The Cole Papers

Dream pages: At the News-Sentinel, users configure a process for batch preparation of images for the Web. Once ready, those images and their captions can be dropped from a Macromedia Dreamweaver library onto an HTML article page.

Digging into processes, uses and technology of shovelware

If you've been a newspaper's on-line manager for more than a year, you may recall the days when it was fun to bash "shovelware."

That's the impolite term applied to both the craft and technology of moving print-edition content, largely unchanged, onto the Internet.
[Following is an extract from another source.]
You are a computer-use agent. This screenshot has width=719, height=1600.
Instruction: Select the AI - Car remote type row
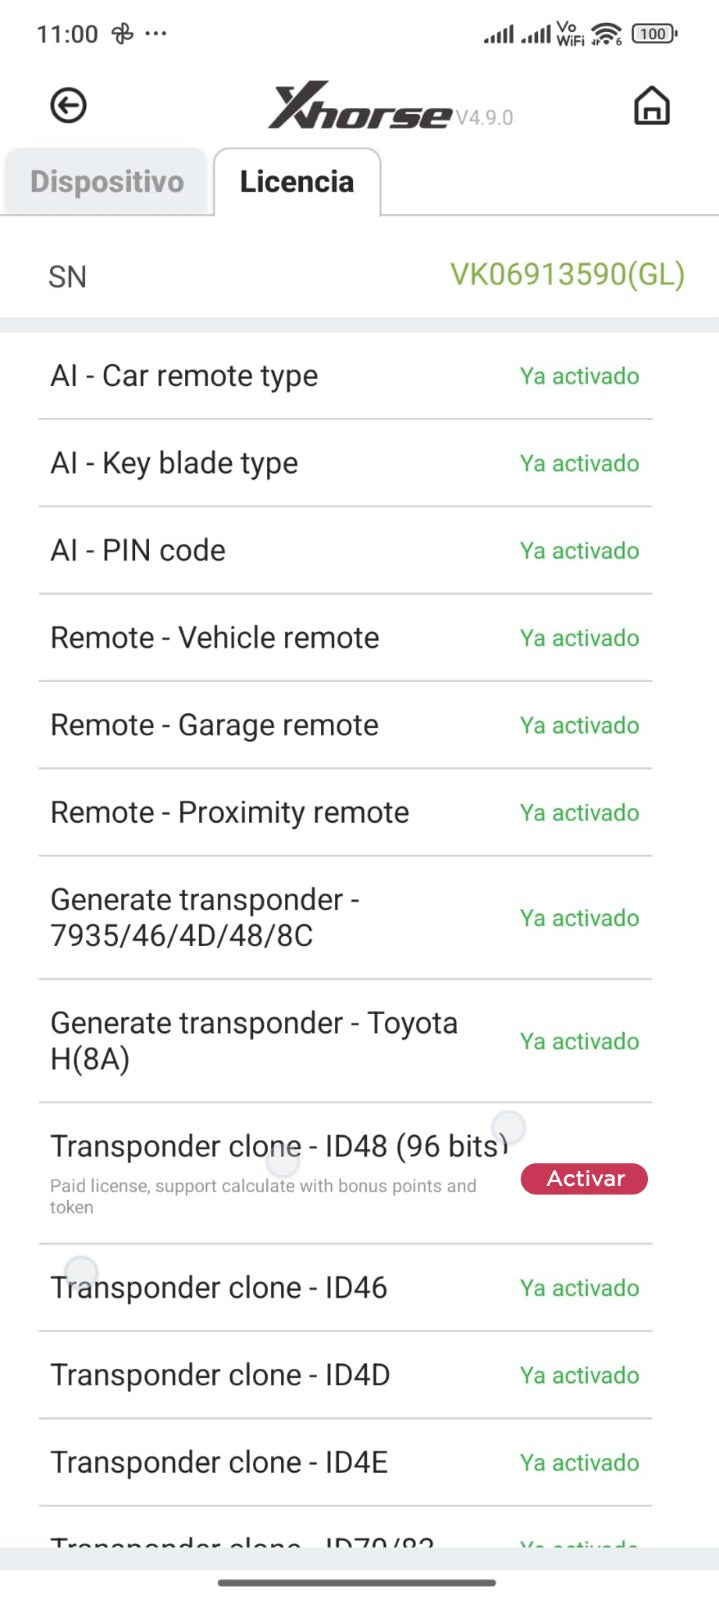pyautogui.click(x=184, y=376)
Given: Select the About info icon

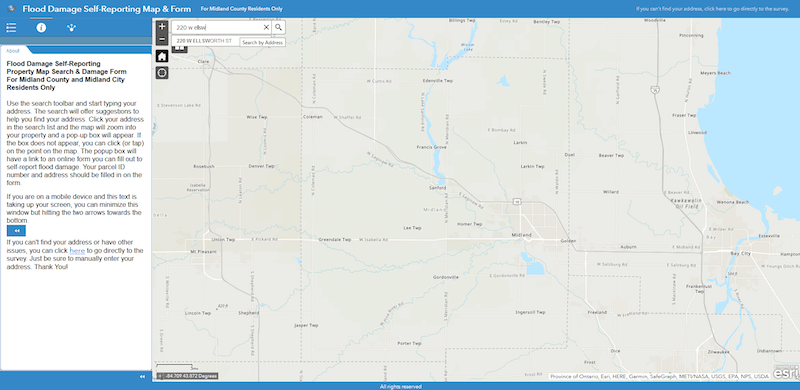Looking at the screenshot, I should (x=41, y=28).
Check your notes from any Connections or Interactive Newspapers trade show from, say, 1996 or 1997. Remember the podium pundits' ruminations, including:

"People expect more from your site than just shovelware."

Or:

"If all you're doing is shovelware, you're not taking advantage of the medium."

Both are understandable comments. Not all newspaper content plays well on the Web; for example, some longer stories beg to be redeveloped into non-linear components. And a typical once-a-day print edition cycle pretty much misses the point of a medium that's primed to deliver instantaneous updates.
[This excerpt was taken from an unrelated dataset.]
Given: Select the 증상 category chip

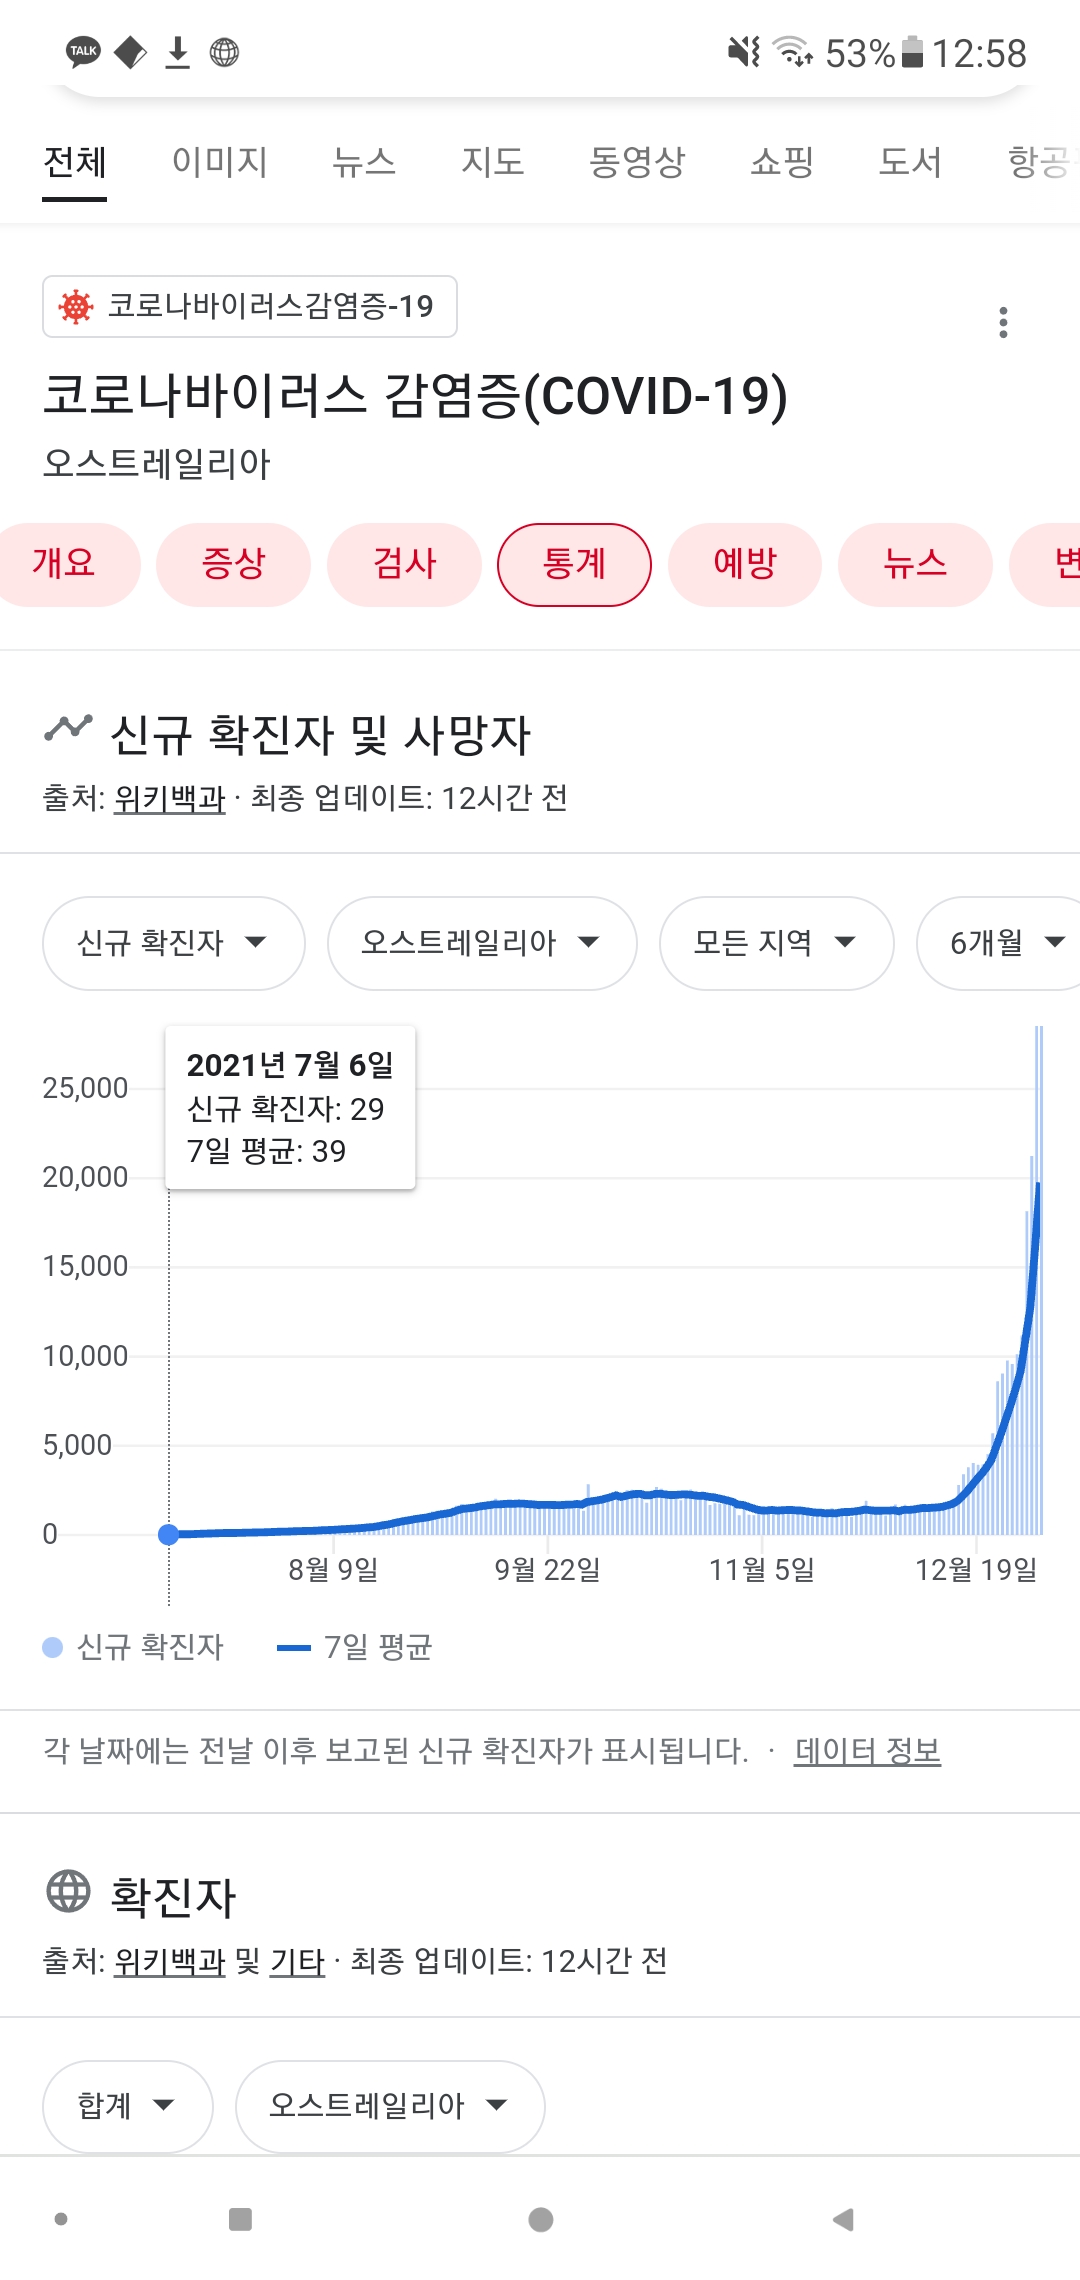Looking at the screenshot, I should 233,564.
But follow the logic of those two remarks carefully. Both imply that a newspaper's site begins with shovelware, even as they poke at its shortcomings.

In other words, the pundits said shovelware isn't good enough, but they never said shovelware isn't good.

Besides, it's easy to want more than shovelware if you already have it -- that is, if you happen to run a site where simple-to-use technology provides automatic, reliable file transfers, filtering, sorting, reformatting, image handling and packaging of content from the print publishing systems to the on-line serving systems.

If you're one of those people, you are free to leave the room. Other on-line managers -- in large organizations and small alike -- still struggle with one or more of those degrees of automation. They might be thrilled with having shovelware, if only to put it down among friends.

You see, site managers no longer feel the need to hate shovelware, but they sure hate to admit they need it.

Big site, big shovel
At Tribune Interactive, the new media division of Tribune Co. of Chicago, the importance of having newspaper content available as a web site foundation isn't lost on site developers.

TI produces chicagotribune.com, the web site of the 674,000-circulation Chicago Tribune, among other Internet businesses. The site offers the full editorial text of the newspaper as a launching pad for a suite of robust web services.

That text had to get on-line somehow. In the Tribune's case, it ventures from the newsroom's front-end system built by CText Inc. of Ann Arbor, Mich., into the hands of library archivists, then lands in a database that is managed using the StoryServer toolset for the Web from Vignette Corp. of Austin, Texas.

Jerry Busser, data architect at Tribune Interactive, explained the process:

  • About 9 p.m., Tribune archivists browse a CText queue of typeset items, find all the unique story slugs and begin assigning archive keywords and data relationships for use in the newspaper's library system.

  • By about 4:30 the next morning, the archivists have the entire news report for that publishing cycle organized into a single, formatted text file, ready to insert in the library database. The file contains 300 to 500 unique articles with fielded information and body text. Still, it's usually less than 1 megabyte of data in sum.

  • A copy also moves via File Transfer Protocol to one of the Tribune's web development servers, where a script written in Perl parses the articles for insertion in the web publishing database.

  • Another script acts like a mechanical coin sorter, Busser said, putting articles in appropriate "slots" on the site. The script looks at fielded data with each article -- bylines, print page numbers, sections -- and determines where to put the article in the site. Every shovelware story fits in only one place by design.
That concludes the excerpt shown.